Descobri Rosalia e a Galiza sem homens para colher o pão. Fui menino, outra vez límpido menino, acabado de nascer. No Maio da tua voz aprendi a mágoa que se estendia ao outro lado do mar. A tua magoa criativa: se fez fogo por dentro da noite, por dentro da medo. No regresso do outro lado, velei o soldadinho morto, violetas e o meu silêncio todo ofereci à menina dos olhos tristes que nos esperava no cais. Por muitas geografias nos levou a tua voz, a palavra quase sempre rente ao povo que é onde começa tudo: a tristeza e a revolta.
Dádiva imaterial a tua, Adriano. Cheia de silêncio, cheia de memórias, cheia de Portugal. Procuro a tua a mágoa enquanto escrevo magnólia florida no mês de Março.

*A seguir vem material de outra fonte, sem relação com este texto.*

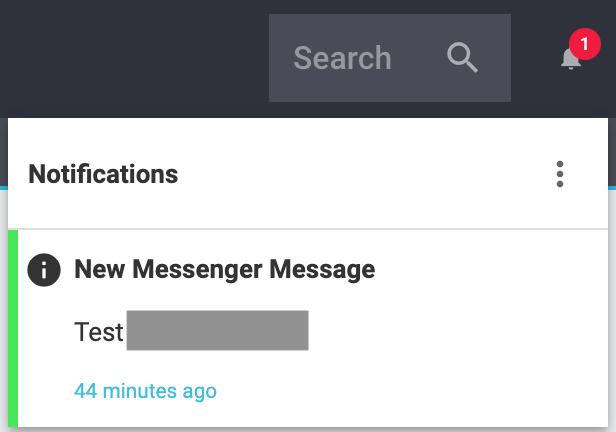Click the Notifications panel heading
The width and height of the screenshot is (616, 432).
point(103,174)
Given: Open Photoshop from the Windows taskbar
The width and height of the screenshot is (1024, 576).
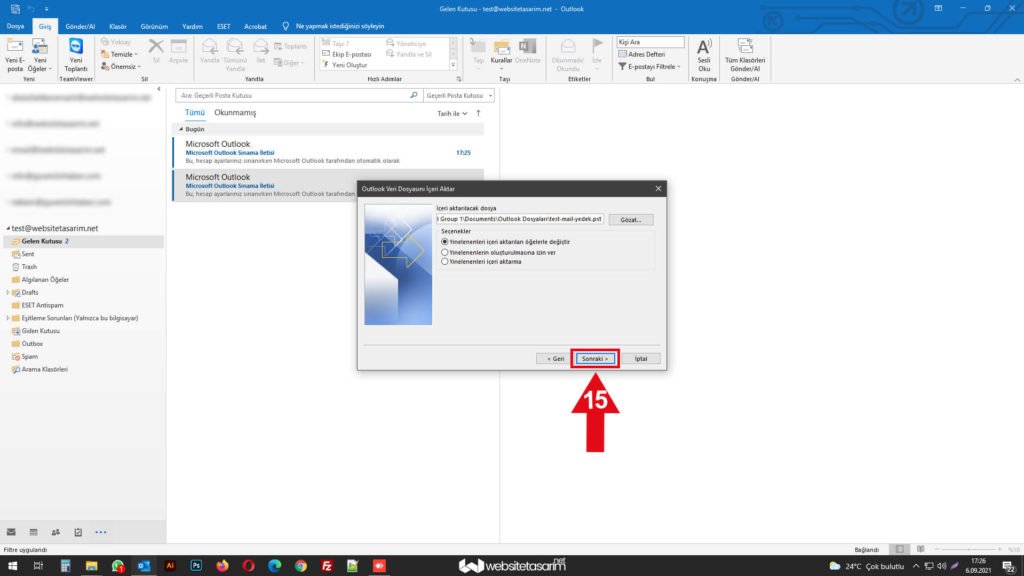Looking at the screenshot, I should coord(196,566).
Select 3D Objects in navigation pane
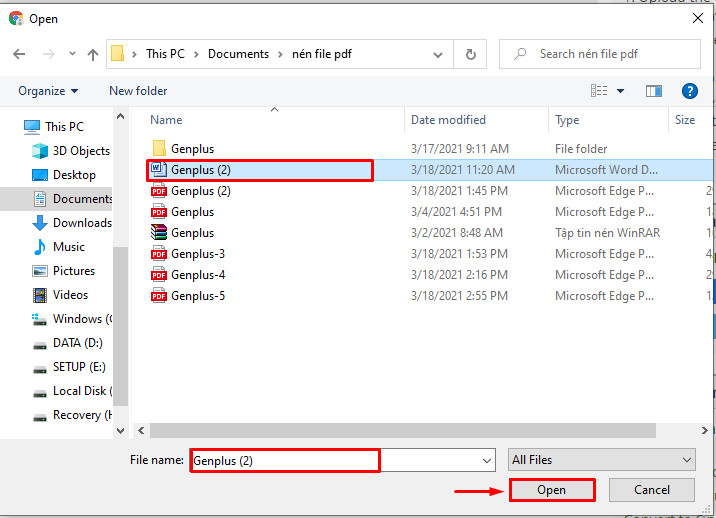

quarta-feira, 3 de outubro de 2007

[A insânia dos livros]

A palavra. Que estranha veação é a minha. A palavra. Porfio-a na folha das árvores, remota insânia dos livros sagrados. Acto venatório sem perdigueiro que adestre o silêncio, vedado ao ímpeto cruel dos furões. Inerme, procuro a palavra no rumor da brévia.

(in Brévia)

segunda-feira, 1 de outubro de 2007

Segunda pessoa

Alguém diz tu. Alguém sem nome.
É a terra e o corpo e é o rasto de um sentido.
Alguém diz tu à imagem que se esgarça,
à certeza de uma longínqua razão.
Longe. O passado. Nomes, errados nomes de desejo.
Cego de insónia, nem lembrar te posso.
Nem mesmo em sonho saberia ver-te.
És só o pronome, tu, a ondular-me na boca,
norte magnético num desespero em surdina.
És a sílaba que dói a dor solar de um sentido.
A história avança na cabra-cega sem rostos,
e eu vivo em ti o tu mais só da minha vida.

Óscar Lopes


Óscar Lopes faz hoje (2 de Outubro) 90 anos. Nas noites de insónia escreve poemas, mas só o que aqui transcrevo, Segunda pessoa, foi publicado, há mais de duas décadas, na Ilha dos Amores, edição da Associação dos Jornalistas e Homens de Letras do Porto. Linguista, historiador da literatura, ensaísta, leitor apaixonado, Óscar Lopes deu a vida toda à "pobre gente, toda gente": a avó chorou de desgosto quando soube que ele era comunista. "E eu", contou um dia, "chorei, porque ela chorou".